• **Directions**
a - In the recode features text, write out the part starting with "Features can't do" and going on through "algorithmic use cases.", swapping "wires" for "cables".
b - According to the recode features text, what class does recode provide to manage asynchronous programming, and what is it a subtype of?

• **Text section**
The most fundamental part of recode is its features. As such, the codebase defines a Feature type to abstract away (eventually) everything we want from these features.

Creating Features

Features look like this:

val FSignRenderDistance = feature("Sign Render Distance") {
    onEnable {
        RenderBlockEntitiesEvent.listenEach { context ->
            for (element in context) {
                val blockEntity = element.value
                if (blockEntity is SignBlockEntity) { // ... }
            }
        }
    }
}

You can ignore everything after RenderBlockEntitiesEvent for now; beyond that, there's really nothing else to it yet. Eventually, features will also abstract away configurations, commands, etc. This is because recode is very diverse and modular, and we wish to write features in one place as what they do, not all over the codebase requiring knowledge of how they work.

Asynchronous Code with Power

Features can't do much on their own. Usually a feature needs to do something in the background in order to work (e.g. listen to an event, which is discussed in detail on the "Events and Detectors" page). However, asynchronous programming can quickly get messy, so recode provides the Power class (a subtype of Kotlin's CoroutineScope) to manage this.

Power is named "power" because of a nice analogy with electrical power. Electronics need power to work, but they still exist without power (they just don't do anything). Power isn't a constant, and wires can have power to them increased or decreased. Only when the power is zero is the wire "unpowered". recode's Power works the same way: to ensure that asynchronous code has a valid scope to run in, one should call Power::up, and then Power::down when it is no longer needed. There is also Power::setCharge for more algorithmic use cases.

Power can be used anywhere, not just features. Below is a generic example from the declaration of OutlineBlockEntitiesEvent:

event.use(Power(
    onEnable = {
        BeforeOutlineBlockEvent.listenEach { context ->
            val processor = context.worldRenderContext.worldRenderer() as RecodeLevelRenderer
            processor.`recode$processOutlines`(mc.frameTime)
        }
    }
))

With that said, since features rely on Power so much, onEnable and onDisable are provided as functions in FeatureBuilder so you don't have to work with it directly. The example from earlier shows this.

PowerSink

When working with Power explicitly, it's often desired to have power that extends from other areas, like how electronics can get their power from other "power sinks", like an extension cord. So recode also provides the PowerSink interface that exposes the use function to other power objects.

• **Data shown**
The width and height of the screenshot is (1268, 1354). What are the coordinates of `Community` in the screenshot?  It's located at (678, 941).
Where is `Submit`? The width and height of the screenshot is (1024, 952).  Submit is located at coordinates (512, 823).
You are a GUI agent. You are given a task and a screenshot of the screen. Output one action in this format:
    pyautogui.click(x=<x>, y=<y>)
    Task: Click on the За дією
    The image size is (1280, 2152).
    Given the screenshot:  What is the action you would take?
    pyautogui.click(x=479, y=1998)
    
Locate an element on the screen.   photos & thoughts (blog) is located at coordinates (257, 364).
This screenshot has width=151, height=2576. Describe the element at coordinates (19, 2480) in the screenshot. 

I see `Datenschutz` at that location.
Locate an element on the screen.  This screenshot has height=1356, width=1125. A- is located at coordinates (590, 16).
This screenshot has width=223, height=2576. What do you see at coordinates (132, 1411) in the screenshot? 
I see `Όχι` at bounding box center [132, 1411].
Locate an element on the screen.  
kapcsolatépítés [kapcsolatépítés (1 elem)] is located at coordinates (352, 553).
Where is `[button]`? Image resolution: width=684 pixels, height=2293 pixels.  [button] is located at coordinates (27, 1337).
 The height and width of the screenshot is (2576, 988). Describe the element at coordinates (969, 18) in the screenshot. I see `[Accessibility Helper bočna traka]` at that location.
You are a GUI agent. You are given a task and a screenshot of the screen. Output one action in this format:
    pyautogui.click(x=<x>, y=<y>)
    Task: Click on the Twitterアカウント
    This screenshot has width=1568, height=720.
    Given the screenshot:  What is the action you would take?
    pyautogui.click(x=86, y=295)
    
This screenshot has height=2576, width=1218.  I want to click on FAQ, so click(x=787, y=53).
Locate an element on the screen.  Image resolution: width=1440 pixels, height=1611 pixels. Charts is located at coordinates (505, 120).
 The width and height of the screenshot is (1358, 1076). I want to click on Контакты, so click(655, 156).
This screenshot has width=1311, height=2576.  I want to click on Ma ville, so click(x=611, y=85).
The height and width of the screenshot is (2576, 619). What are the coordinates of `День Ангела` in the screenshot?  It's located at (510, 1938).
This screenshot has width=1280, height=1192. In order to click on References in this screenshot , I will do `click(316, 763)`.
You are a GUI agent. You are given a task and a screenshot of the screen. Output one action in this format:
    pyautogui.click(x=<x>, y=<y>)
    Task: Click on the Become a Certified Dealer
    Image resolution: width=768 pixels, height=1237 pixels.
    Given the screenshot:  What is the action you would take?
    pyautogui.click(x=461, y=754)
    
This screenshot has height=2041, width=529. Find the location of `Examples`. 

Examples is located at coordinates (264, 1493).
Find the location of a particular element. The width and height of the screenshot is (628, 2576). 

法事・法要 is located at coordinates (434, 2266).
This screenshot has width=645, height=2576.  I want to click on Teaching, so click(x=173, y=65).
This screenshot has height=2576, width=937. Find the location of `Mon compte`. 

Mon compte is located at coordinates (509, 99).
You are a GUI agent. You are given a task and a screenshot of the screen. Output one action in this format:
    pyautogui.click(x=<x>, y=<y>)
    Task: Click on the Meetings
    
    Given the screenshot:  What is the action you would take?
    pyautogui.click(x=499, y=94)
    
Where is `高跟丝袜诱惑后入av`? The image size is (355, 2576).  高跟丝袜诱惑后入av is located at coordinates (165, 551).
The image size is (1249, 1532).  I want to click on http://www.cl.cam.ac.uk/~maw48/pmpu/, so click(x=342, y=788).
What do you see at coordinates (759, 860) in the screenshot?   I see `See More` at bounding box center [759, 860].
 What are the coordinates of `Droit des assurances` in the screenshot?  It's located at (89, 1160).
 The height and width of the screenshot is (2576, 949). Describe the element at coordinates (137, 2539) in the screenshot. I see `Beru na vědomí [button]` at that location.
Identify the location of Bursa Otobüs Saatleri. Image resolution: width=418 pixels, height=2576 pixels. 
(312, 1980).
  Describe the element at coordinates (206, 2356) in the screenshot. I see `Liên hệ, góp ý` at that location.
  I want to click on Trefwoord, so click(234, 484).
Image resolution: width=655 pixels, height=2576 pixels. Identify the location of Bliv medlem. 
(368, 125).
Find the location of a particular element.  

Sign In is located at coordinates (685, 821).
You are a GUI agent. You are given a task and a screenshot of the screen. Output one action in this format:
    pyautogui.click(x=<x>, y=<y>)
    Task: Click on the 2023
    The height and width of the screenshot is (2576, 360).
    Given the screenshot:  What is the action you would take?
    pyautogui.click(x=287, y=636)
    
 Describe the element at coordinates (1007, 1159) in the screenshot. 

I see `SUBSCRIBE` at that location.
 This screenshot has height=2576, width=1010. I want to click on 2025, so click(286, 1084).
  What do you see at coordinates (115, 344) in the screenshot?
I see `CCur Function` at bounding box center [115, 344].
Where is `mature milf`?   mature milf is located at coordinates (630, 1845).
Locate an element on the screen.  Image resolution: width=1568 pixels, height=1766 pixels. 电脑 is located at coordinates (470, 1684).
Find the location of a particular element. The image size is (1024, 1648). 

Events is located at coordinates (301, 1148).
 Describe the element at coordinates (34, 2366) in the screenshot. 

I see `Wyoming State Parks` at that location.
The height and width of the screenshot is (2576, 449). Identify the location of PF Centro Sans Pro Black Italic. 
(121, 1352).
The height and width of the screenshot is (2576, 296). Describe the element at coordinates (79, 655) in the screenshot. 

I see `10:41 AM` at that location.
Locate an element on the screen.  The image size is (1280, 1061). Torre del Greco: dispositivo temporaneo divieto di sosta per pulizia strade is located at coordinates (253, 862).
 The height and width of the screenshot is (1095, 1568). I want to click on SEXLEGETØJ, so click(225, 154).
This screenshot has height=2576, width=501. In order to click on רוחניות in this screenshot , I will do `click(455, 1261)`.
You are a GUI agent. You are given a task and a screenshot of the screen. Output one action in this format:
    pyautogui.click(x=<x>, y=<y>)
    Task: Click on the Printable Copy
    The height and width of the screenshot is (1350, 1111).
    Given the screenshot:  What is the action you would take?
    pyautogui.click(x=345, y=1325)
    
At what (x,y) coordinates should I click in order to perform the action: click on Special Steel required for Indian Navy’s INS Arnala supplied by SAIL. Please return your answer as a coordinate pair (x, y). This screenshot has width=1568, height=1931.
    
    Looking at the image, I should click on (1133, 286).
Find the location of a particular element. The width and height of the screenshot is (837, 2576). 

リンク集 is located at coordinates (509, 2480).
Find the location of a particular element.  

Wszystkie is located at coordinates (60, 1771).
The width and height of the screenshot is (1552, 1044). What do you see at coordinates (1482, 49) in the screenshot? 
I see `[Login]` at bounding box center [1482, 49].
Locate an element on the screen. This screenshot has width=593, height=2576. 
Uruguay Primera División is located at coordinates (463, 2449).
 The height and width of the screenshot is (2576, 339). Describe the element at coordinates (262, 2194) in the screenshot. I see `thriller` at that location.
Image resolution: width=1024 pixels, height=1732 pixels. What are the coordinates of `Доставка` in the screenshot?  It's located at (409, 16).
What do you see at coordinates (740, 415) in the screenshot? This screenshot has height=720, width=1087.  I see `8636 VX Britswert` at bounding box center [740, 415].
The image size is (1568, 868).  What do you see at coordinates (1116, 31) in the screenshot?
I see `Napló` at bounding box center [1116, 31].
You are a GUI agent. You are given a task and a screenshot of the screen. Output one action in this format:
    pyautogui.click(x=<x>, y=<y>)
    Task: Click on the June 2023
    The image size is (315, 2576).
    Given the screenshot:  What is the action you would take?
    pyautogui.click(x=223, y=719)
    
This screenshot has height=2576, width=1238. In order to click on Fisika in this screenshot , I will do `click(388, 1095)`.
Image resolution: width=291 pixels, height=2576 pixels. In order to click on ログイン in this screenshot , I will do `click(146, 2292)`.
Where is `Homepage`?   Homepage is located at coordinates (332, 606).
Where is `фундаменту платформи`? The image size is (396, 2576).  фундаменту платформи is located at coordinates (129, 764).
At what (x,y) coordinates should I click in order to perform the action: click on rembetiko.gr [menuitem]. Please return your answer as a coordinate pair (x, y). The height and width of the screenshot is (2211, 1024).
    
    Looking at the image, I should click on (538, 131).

• **Solutions for each task**
a -
Features can't do much on their own. Usually a feature needs to do something in the background in order to work (e.g. listen to an event, which is discussed in detail on the "Events and Detectors" page). However, asynchronous programming can quickly get messy, so recode provides the Power class (a subtype of Kotlin's CoroutineScope) to manage this.

Power is named "power" because of a nice analogy with electrical power. Electronics need power to work, but they still exist without power (they just don't do anything). Power isn't a constant, and cables can have power to them increased or decreased. Only when the power is zero is the wire "unpowered". recode's Power works the same way: to ensure that asynchronous code has a valid scope to run in, one should call Power::up, and then Power::down when it is no longer needed. There is also Power::setCharge for more algorithmic use cases.

b - The Power class, a subtype of Kotlin's CoroutineScope.